Infection is a major complication of burns. Infection is linked to impaired resistance from disruption of the skin's mechanical integrity and generalized immune suppression. The skin barrier is replaced by eschar. This moist, protein rich avascular environment encourages microbial growth. Migration of immune cells is hampered, and there is a release of intermediaries that impede the immune response. Eschar also restricts distribution of systemically administered antibiotics because of its avascularity.
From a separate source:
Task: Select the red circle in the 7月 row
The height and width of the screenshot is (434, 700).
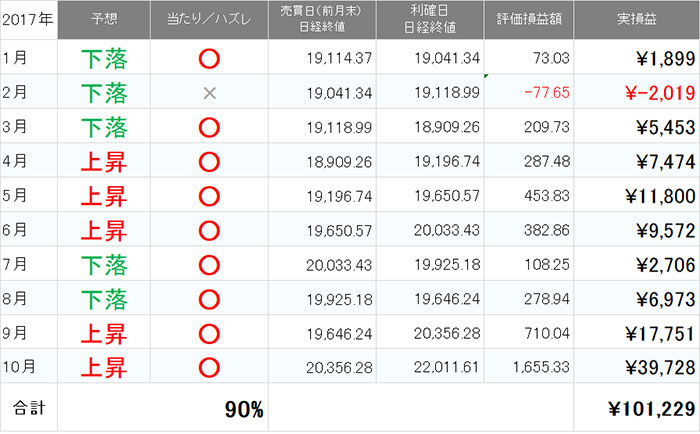Action: pos(209,265)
Risk factors of burn wound infection include:
- Burn > 30% TBSA
- Full-thickness burn
- Extremes in age (very young, very old)
- Preexisting disease e.g. diabetes
- Virulence and antibiotic resistance of colonizing organism
- Failed skin graft
- Improper initial burn wound care
- Prolonged open burn wound
Burn wounds are prone to tetanus. A tetanus booster shot is required if individual has not been immunized within the last 5 years.
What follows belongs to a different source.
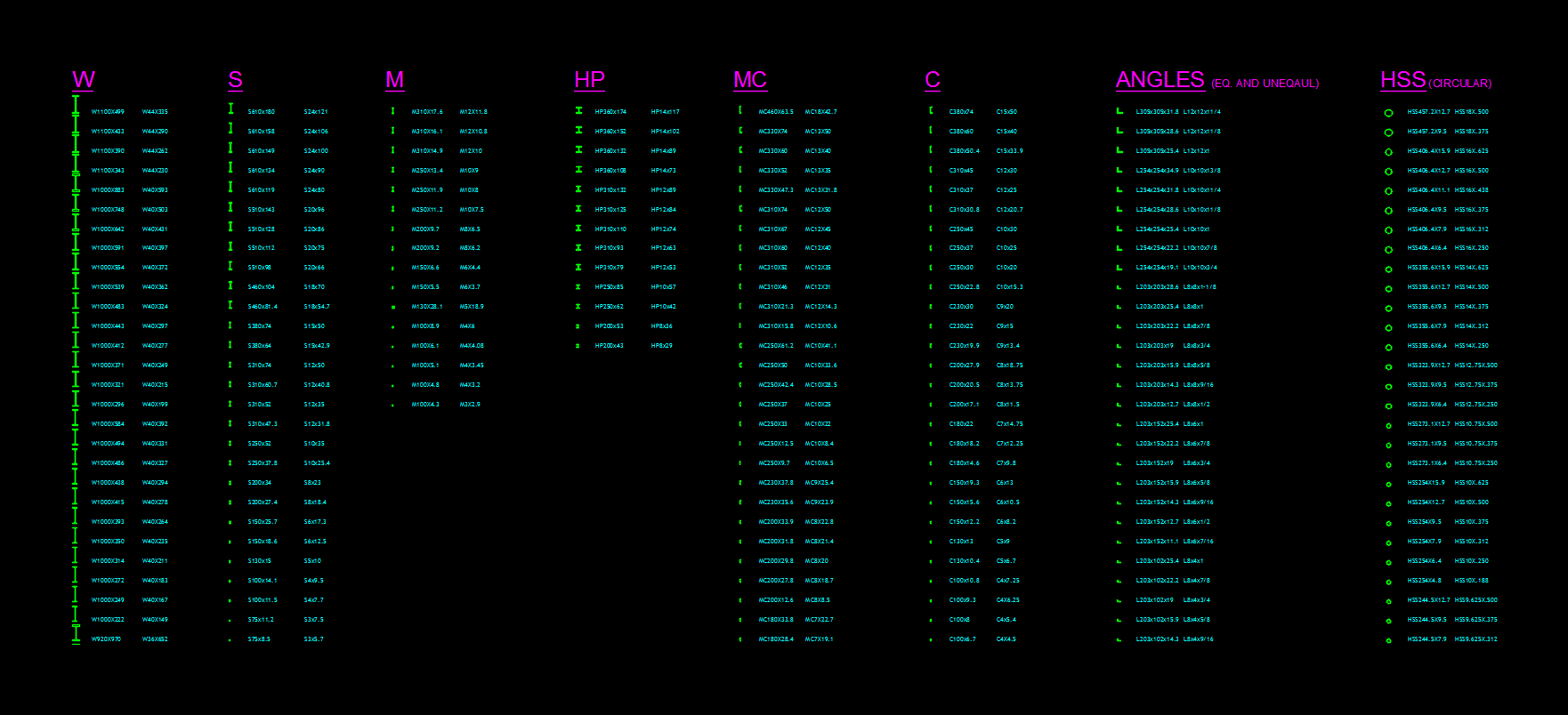Screen dimensions: 1568x715
Task: Select the MC column heading
Action: [x=750, y=80]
Circumferential burns of extremities may compromise circulation. Elevation of limb may help to prevent dependent edema. An Escharotomy may be required.
Acute Tubular Necrosis of the kidneys can be caused by myoglobin and hemoglobin released from damaged muscles and red blood cells. This is common in electrical burns or crush injuries where adequate fluid resuscitation has not been achieved.